What needs to be done:
After finding the line containing "Instruction: Click the red" below, please output that line and each following one through the line containing "Task: Click the laptop dropdown arrow icon", exactly as written.

[Collected data entries]
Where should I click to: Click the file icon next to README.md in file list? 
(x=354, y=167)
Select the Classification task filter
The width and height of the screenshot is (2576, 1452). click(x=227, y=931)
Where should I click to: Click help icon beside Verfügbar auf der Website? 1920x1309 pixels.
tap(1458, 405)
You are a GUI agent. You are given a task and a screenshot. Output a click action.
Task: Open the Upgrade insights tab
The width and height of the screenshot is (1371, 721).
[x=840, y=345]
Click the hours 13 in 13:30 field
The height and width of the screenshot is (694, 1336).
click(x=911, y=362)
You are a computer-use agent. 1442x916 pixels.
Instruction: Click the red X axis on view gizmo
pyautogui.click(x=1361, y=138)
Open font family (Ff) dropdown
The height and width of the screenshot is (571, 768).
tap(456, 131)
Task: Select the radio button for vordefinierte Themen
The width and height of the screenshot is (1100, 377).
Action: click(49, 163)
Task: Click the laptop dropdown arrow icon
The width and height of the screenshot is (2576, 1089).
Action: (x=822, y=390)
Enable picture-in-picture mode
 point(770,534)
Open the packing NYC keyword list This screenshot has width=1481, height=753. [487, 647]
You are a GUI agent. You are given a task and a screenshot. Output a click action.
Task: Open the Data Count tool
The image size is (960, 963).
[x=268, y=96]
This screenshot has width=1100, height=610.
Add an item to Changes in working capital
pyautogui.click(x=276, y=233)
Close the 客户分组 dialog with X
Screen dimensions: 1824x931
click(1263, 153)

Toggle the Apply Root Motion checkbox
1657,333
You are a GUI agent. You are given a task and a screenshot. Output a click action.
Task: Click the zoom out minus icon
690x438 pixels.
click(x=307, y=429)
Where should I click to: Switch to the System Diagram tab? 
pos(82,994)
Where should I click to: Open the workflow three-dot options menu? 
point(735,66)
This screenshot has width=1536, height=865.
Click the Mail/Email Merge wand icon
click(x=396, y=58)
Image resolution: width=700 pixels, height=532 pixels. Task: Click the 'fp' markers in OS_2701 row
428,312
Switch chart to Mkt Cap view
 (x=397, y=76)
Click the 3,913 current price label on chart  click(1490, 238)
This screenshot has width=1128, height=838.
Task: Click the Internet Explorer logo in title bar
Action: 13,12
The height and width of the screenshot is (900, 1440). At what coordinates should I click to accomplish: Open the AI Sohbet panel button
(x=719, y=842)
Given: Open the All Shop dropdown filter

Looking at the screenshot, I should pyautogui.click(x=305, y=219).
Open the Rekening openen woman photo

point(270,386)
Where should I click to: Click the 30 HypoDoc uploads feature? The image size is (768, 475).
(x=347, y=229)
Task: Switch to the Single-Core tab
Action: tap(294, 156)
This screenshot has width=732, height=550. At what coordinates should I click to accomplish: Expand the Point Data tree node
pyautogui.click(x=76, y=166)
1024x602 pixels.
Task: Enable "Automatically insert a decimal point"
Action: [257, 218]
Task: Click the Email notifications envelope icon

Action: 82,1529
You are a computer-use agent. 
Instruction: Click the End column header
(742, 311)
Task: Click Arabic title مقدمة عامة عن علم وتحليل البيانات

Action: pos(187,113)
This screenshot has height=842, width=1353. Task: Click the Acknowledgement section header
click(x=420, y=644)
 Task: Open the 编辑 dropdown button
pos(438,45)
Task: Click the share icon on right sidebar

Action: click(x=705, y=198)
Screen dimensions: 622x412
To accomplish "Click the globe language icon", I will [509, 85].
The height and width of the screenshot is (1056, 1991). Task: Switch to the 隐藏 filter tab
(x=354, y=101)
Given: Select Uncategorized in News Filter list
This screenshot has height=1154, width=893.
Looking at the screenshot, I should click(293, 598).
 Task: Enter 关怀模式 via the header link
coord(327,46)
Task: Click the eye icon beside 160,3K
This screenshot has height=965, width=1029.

Reply:
Instruction: Click the red X axis on view gizmo
pyautogui.click(x=1361, y=138)
Open font family (Ff) dropdown
The height and width of the screenshot is (571, 768).
tap(456, 131)
Task: Select the radio button for vordefinierte Themen
The width and height of the screenshot is (1100, 377).
Action: click(49, 163)
Task: Click the laptop dropdown arrow icon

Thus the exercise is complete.